:: 作業指示 ::
a – レムデシビルの治験に関する文章の内容を2文でまとめること。
b – レムデシビルの治験に関する文章を、最後の文の後から書き進めること。
------ 本文 ------
米ギリアド・サイエンシズの抗ウイルス剤「レムデシビル」が世界初の新型コロナウイルス治療薬に近付いた。同社が29日(米国時間)に公表した治験結果は、重症患者約400人のうち半数以上が2週間以内に退院できるレベルに症状が回復した。同剤を5、10日間投与するグループに分けて実施し、5日間でも十分な有効性が示唆された。米国立衛生研究所(NIH)の別の治験でもプラセボ(偽薬)と比較し主要評価項目を達成。いずれの治験も日本の患者を含んでいる。早期承認に向けて薬事申請に進められるか、米国食品医薬品局(FDA)などとの協議が本格化しそうだ。

 日本では安倍晋三首相が4月27日の国会でレムデシビルについて「間もなく薬事承認が可能となる」と語った。海外で承認されたことなどを条件に承認審査の手続きを簡略化する「特例承認」を適用する方向だ。

 ギリアドは新型コロナウイルス感染症の重症、中等症患者をそれぞれ対象とする第3相臨床試験のうち、重症患者の試験の速報値を発表した。レムデシビルを5日間(200例)、10日間(197例)投与するグループに分けて行い、投与開始から2週間以内に退院できた患者の割合は、5日投与群が60%、10日投与群が52%。症状改善が認められた患者割合は5日投与群が65%、10日投与群が54%だった。

 症状改善の効果を5日間と短期投与で得られることが示されたのが今回の結果のもう一つの意義だ。ギリアドが計画するレムデシビルの世界全体の供給量は5月末に14万症例分、20年末に150万症例分。投薬日数を少なくできれば、その分多くの患者を治療できる。
------ 保存データ ------
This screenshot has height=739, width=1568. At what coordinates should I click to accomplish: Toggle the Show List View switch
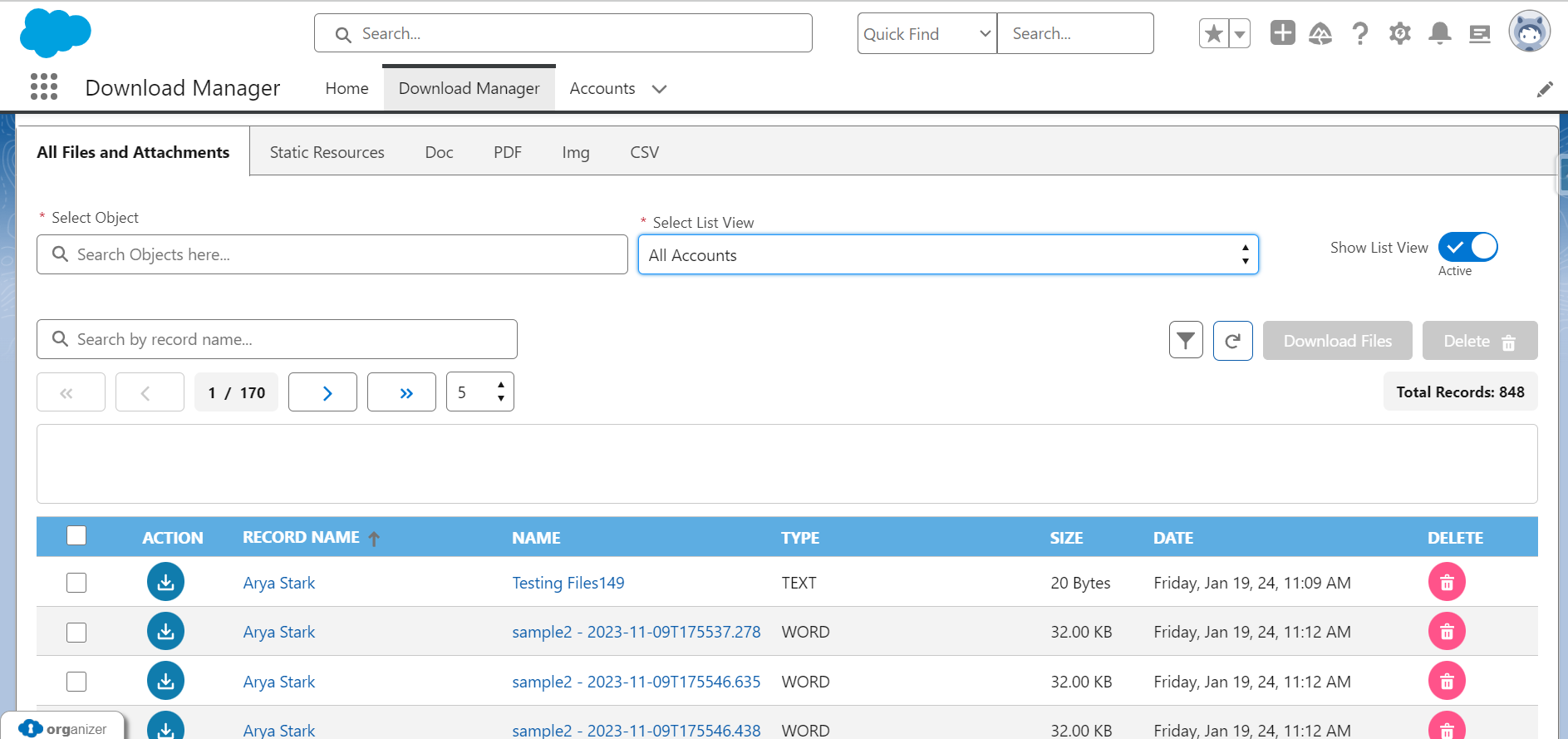(x=1467, y=247)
------
:: 解答 ::
a – 米ギリアド・サイエンシズが公表した重症患者の治験では、レムデシビルを5日間投与した群の60%、10日間投与した群の52%が2週間以内に退院でき、5日間の投与でも十分な有効性が示唆された。日本では特例承認を適用する方向で、投薬日数を少なくできればその分多くの患者を治療できる。

b –
 治験では、発症から早期段階で投与を始めるほうが治療効果が高いことも示唆された。安全性評価では、グレード3以上の副作用が約5%(18例)で認められたほか、吐き気(5日投与で10%)急性呼吸不全(同6%)などの副作用が報告された。

 ギリアドは第3相試験に最終的に計6000人を組み入れる。中等症患者の試験結果は、最初の600人分のデータとして5月末に発表予定。NIH主導の国際第3相試験も良好なデータが得られそうだ。ギリアドは、この試験で主要評価項目が達成されたことも公表した。具体的なデータは未公表だが、主要評価項目は症状回復までの日数と設定されている。

 同試験はプラセボ投与と直接比較するランダム化二重盲検試験。プラセボと有意差のある有効性が示され、新たな副作用が出なければ、レムデシビルが米国などで早期承認される可能性が一段と高まりそうだ。

 ただ、中国で治験を行っていた同国の研究グループは、明確な有効性の差がなかったと発表しており、異なる判断を下している。